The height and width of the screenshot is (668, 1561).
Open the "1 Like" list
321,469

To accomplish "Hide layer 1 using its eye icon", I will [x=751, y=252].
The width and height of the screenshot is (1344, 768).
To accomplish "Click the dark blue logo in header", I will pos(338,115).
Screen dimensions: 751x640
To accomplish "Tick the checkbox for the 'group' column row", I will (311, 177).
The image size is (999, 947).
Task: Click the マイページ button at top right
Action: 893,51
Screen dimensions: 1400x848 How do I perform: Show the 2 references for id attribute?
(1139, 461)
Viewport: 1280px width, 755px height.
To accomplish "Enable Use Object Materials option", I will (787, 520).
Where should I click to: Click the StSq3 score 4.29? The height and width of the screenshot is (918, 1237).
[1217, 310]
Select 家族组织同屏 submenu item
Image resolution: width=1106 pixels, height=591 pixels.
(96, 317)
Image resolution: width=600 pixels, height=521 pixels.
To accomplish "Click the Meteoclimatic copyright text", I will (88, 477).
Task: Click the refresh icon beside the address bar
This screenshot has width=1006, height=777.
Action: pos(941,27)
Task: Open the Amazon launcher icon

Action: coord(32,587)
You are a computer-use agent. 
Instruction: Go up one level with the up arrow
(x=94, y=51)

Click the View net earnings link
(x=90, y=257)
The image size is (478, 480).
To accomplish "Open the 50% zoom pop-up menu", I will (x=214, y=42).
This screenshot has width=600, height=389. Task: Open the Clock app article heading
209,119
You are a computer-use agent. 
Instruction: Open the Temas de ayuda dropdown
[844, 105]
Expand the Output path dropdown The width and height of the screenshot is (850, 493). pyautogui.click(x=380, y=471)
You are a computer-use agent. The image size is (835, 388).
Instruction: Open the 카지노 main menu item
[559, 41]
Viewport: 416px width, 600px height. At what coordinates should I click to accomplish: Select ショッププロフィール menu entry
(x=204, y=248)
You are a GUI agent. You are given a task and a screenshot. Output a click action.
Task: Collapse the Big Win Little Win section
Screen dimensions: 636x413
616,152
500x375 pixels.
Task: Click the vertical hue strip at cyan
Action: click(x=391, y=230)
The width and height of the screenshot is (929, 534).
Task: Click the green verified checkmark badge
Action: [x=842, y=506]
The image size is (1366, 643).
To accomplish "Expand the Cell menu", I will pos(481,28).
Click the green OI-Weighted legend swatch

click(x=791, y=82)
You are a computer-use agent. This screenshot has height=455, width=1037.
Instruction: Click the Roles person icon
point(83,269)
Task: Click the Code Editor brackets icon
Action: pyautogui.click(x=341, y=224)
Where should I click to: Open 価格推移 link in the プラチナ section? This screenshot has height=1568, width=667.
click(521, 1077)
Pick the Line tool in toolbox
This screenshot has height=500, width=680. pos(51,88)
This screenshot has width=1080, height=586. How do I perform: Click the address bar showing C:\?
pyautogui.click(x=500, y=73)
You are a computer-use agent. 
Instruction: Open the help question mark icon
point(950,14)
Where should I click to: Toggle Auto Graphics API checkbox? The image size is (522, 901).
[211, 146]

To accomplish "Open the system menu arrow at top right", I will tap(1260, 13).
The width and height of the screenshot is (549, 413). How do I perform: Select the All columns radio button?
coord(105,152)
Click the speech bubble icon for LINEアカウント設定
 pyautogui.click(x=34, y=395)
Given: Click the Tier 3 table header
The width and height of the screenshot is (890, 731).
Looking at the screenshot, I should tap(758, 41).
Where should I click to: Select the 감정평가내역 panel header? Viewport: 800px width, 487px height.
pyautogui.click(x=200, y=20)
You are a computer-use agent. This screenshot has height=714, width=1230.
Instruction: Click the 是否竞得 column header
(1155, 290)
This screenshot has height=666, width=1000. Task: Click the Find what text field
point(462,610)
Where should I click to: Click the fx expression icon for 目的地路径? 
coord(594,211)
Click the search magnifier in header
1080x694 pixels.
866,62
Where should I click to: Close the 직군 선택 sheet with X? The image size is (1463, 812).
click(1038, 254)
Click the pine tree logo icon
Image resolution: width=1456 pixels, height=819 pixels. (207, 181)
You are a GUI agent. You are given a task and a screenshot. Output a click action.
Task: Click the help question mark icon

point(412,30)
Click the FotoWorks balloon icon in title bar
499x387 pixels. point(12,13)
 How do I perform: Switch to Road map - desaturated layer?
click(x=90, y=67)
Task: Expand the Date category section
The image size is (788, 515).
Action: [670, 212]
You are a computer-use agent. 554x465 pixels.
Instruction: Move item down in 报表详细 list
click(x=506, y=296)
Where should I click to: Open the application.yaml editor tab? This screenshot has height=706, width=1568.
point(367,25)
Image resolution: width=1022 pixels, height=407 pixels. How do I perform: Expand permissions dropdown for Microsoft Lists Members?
__________________________________________________
* [Exercise description]: Copy every line of the material above in which the word "computer" appears.

* [Finished task]:
You are a computer-use agent. 
You are a computer-use agent. 
You are a computer-use agent. The image size is (835, 388).
You are a computer-use agent. This screenshot has height=455, width=1037.
You are a computer-use agent. 
You are a computer-use agent. This screenshot has height=714, width=1230.
You are a computer-use agent. 554x465 pixels.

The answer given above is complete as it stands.